Pull out every line of the material that contains the string "Task" and copy each one. Matching is case-sensitive.

[Start The records]

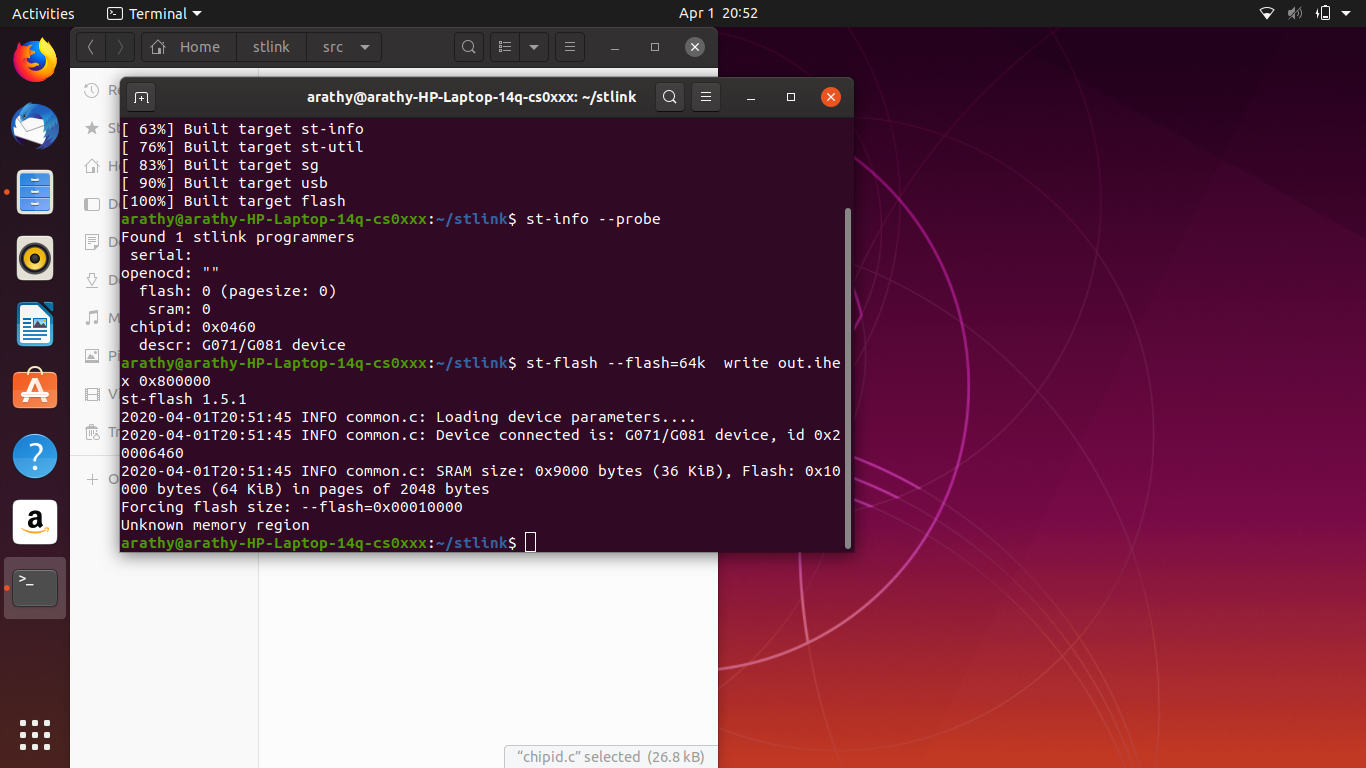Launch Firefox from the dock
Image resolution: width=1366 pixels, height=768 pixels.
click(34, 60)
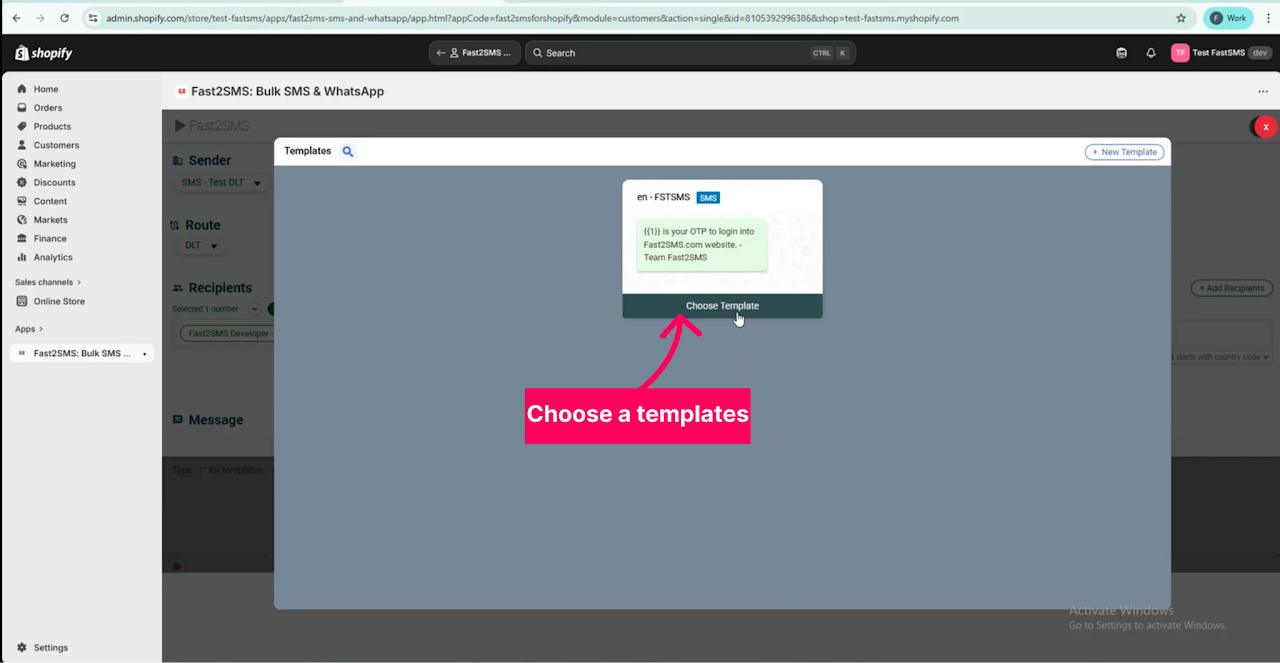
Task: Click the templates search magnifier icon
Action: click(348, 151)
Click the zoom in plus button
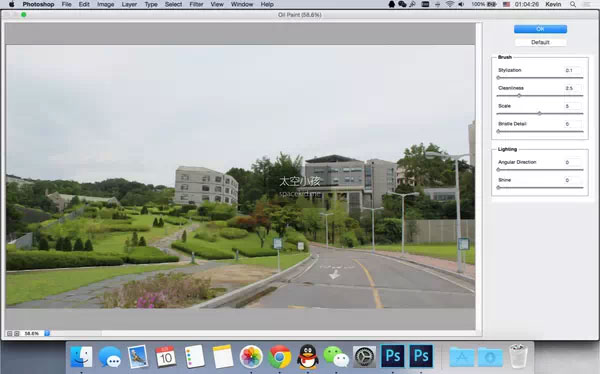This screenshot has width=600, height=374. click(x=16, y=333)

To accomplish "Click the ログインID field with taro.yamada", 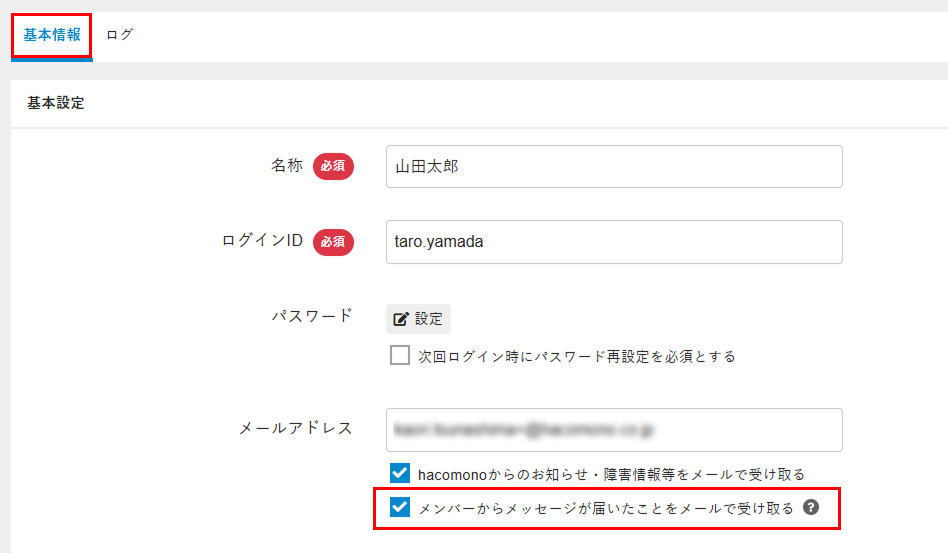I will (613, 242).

[End The records]
[Start The records]

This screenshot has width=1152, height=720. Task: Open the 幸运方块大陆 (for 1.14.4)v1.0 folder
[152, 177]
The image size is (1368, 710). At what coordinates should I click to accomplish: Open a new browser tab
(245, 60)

[End The records]

Solved exercise
Task: Click the templates search magnifier icon
This screenshot has width=1152, height=720. Task: Open the 幸运方块大陆 (for 1.14.4)v1.0 folder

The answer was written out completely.